さらにシンドーナの銀行の破綻と同時に、税金から逃れるため、ジュネーブのフィナバンクの受託預金を利用して、資本を海外に違法に移転させていた500人リストの存在が発覚。この「500人リスト」の存在については、シンドーナの経営協力者であるカルロ・ボルドーニが明らかにしたとされますが、その捜査中、残念ながら結局そのリストが見つかることはありませんでした。しかしその代わり、と言ってはなんですが、さらに重要なリストが発見され、イタリア中を驚愕させる、前代未聞の大スキャンダルへと発展したのです。
それが1981年、リーチォ・ジェッリの自宅で検察官たちが偶然に見つけた秘密結社『ロッジャP2』メンバーのリストでした。
会員番号とともに記された962人(完全なリストでは2400人)のリストには、当時の内閣から3人の大臣、軍部、カラビニエリ、警察の首脳陣、軍、内務省のシークレット・サービス(SID、SISMI )の幹部、208人の高級官僚、18人のハイキャリアの司法関係者、49人の銀行家(ミケーレ・シンドーナ、後述するアンブロジアーノ銀行頭取、ロベルト・カルヴィもメンバーに含まれています)、120人の企業家(当時コリエレ・デッラ・セーラ紙を買収したアンジェロ・リッツォーリ、当時企業家であったシルヴィオ・ベルルスコーニ元首相など)、44人の国会議員、影響力のある27人のジャーナリストなどが名を連ねていました。
つまり「コーザ・ノストラ」とこれらの人物たちは、直接的であれ、間接的であれ、巨万の富を核につながっていたというわけです。
ところで、突如として国際金融界に衝撃を与えることになった、この「クラック・シンドーナ」を受け、「このような勢力が資本主義のサロンを引き継ごうとしている事実自体が、イタリアの歴史における重大な異常を示している。この異常に遅ればせながら誰かが気づき、反抗することに成功した」と語ったイタリア中央銀行総裁グイド・カルリ(イタリアの戦後経済立て直しの立役者)が、シンドーナの銀行の精算委員として任命したのが、ミラノの弁護士ジョルジョ・アンブロゾーリです。

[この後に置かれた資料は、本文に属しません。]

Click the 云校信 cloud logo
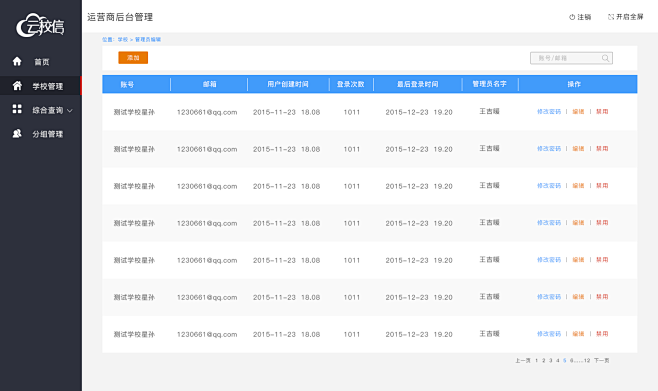The image size is (658, 391). coord(40,26)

グイド・カルリに信頼され、シンドーナの不正取引の調査を開始したアンブロゾーリは、あらゆる政治圧力に耐えながら(アンドレオッティ、及び『P2』が背後に存在するわけですから)調査を遂行しましたが、その間、たびたびマフィアからの脅迫と思われる電話を受けています。その電話の主は「われわれはシンドーナのためでなく、偉大なアンドレオッティのために動いている。アンドレオッティはすべての銀行再生をオーガナイズした、と言っていた。なぜならこれは彼の案件だからだ」とはっきりと言い、その盗聴された電話の声は、今でもYoutubeで聴くことができます。そして1979年、アンブロゾーリは電話の予告通り、米国「コーザ・ノストラ」のソルジャーに銃殺されてしまうことになります。
「シンドーナは政治家、特に彼の管財人である弁護士が密に連絡を取り合っていたアンドレオッティの助けを借りて、自分の帝国を救おうとした。アンドレオッティ自身、そして側近たちは、シンドーナがイタリアの司法制度によって起訴された後も、アンブロゾーリが殺害された後も、シンドーナと『謀略』を継続していたのだ」(サルヴァトーレ・ルーポ)
ところで、「クラック・シンドーナ」で巨額の損害を負ったのは、大企業や公的機関だけでなく、もちろん米国、シチリア両「コーザ・ノストラ」も同様の大損害を受けています。そこでシンドーナは、「預金の損害を必ず取り戻す」と説得したマフィアたちの助けを借りながら、米国に逃げたあと、狂言誘拐を試みましたが失敗に終わります。結局自首したのち、刑務所で毒入りのコーヒーを飲んで、自殺か他殺か判然とはしない状況で、あっけなくこの世を去ることになりました。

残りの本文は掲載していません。